Dynamic panel-data, two step system GMM, instrumental variables

John Stavrakiev

Join Date: Apr 2020

Posts: 2
#1

Dynamic panel-data, two step system GMM, instrumental variables

14 Apr 2020, 14:24

Dear all,

I am trying to answer a question regarding capital structure of companies. Since my data is dynamic panel, I use the proposed two-step system GMM as used in similar papers. However, my pc runs into problems when i try to estimate the following equation:

xtabond2 LeverageBV L.LeverageBV L.ROA L.Size L.Tangibility L.MTB CrisisGlobal L.GovD M3 t* j* i*, gmm(L.LeverageBV) iv(L.ROA L.Size L.Tangibility L.MTB t* j* i*, equation(level)) nodiffsargan twostep robust

and runs perfectly when I remove the i*. My questions to you is how can I incorporate a way to account for the firm-fixed effects by having the i* without my pc crashing or my friend's pc loading for 10 hours without even providing the results. i* is a dummy created for each observation so it ranges from i1-i3970.

Thanks in advance.
Tags: None
Sebastian Kripfganz

Join Date: May 2014

Posts: 2593
#2

15 Apr 2020, 11:49

Why would you want to include a dummy variable for each observation? Such a model is generally not estimable.

Some potentially useful general information on dynamic panel data GMM estimation in Stata, although not specific to your question:
Kripfganz, S. (2019). Generalized method of moments estimation of linear dynamic panel data models. Proceedings of the 2019 London Stata Conference.

XTDPDGMM: new Stata command for GMM estimation of linear (dynamic) panel data models

https://www.kripfganz.de/stata/
Comment
John Stavrakiev

Join Date: Apr 2020

Posts: 2
#3

15 Apr 2020, 16:00

Dear Sebastian Kripfganz,

I am new to this way of estimation in general and I still dont understand the syntax. What I found in similar papers is that they do include firm fixed effects, which I assume they do by using the dummy variable for each observation. After running for 8 hours straight, it did produce results, but all the coefficients of interest dropped due to collinearity. I believe the reason was that instruments were around 4200~ while groups were 3790. Would collapse help then or still it doesnt make sense ?

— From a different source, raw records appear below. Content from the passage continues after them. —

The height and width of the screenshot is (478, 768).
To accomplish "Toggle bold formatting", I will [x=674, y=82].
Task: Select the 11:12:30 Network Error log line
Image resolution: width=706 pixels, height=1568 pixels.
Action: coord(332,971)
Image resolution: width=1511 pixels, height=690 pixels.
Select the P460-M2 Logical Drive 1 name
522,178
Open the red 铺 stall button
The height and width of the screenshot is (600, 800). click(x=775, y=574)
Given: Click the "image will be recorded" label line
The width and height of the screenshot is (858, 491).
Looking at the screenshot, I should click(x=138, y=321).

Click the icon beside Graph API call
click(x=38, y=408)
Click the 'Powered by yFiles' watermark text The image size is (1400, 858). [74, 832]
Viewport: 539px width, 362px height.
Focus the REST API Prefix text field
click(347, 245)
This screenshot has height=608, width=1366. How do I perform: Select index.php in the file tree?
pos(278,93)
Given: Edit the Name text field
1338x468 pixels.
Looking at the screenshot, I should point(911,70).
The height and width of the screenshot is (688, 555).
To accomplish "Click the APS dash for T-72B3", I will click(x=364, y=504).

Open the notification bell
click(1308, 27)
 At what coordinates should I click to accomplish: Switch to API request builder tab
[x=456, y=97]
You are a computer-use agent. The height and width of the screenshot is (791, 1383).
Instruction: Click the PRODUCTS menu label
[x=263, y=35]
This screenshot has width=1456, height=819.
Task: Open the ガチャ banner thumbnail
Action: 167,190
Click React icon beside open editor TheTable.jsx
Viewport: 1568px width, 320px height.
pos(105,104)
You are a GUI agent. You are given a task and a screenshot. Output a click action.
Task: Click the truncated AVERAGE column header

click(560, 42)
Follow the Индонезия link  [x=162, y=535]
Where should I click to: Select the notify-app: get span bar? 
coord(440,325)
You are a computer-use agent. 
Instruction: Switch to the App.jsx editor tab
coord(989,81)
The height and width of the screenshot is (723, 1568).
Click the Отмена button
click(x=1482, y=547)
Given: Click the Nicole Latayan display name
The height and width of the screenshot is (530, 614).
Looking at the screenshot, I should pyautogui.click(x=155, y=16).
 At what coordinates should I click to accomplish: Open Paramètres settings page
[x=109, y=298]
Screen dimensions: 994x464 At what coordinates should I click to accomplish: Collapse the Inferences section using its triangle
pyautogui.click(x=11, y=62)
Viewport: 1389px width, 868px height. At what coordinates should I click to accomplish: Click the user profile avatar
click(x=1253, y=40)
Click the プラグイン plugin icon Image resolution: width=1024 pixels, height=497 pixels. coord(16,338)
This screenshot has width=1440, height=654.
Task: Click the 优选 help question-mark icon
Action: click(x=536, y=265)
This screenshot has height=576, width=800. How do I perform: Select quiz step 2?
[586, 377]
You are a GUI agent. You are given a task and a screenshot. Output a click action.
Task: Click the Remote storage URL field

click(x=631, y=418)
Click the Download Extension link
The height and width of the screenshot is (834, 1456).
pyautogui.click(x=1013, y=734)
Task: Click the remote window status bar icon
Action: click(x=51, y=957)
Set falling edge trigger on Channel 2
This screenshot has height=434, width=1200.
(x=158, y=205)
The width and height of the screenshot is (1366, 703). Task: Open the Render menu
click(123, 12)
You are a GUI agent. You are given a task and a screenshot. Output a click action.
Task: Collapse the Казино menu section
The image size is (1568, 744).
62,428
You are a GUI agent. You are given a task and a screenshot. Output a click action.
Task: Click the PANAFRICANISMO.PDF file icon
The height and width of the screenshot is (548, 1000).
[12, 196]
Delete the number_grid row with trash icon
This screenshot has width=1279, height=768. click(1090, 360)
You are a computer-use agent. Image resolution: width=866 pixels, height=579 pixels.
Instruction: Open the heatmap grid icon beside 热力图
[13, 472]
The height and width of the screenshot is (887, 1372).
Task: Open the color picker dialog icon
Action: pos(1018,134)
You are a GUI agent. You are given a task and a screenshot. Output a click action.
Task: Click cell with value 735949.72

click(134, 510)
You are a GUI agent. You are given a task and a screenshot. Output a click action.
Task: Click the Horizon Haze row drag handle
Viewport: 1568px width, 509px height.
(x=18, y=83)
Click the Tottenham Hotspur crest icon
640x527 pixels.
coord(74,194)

Maybe you could also help me out a little with the whole N and T notion and instruments. From what I understand the function should look like xtabond2 Depvar Indvar gmm(endogeneous variables) iv(exogeneous variables) and always have the same amount of variables in the xtabond2 as in the gmm and iv brackets, otherwise regressors are more than instruments and it results in an error. Also maybe I should mention, my T is 20 years (1999-2019) and 28 countries. Overall this is the regression of interest and after being regressed, retrieve the predicted values:

Any help is appreciated as Im entirely new to this syntax and way of regressing. And thanks a lot for the two articles, ive been through the help manual and 2009 article couple of times but econometrics isnt my strongest trait.

Kindest regards,
John
Comment
Sebastian Kripfganz

Join Date: May 2014

Posts: 2593
#4

17 Apr 2020, 04:20

Group-fixed effects (i.e. firm-fixed effects in your case) are not directly added in the form of dummy variables when estimating such dynamic panel data models. Instead, they remain part of the unobserved error term and instrumental variables are chosen in a way that they are uncorrelated with these group-fixed effects. Thus, do not explicitly include the i* variables.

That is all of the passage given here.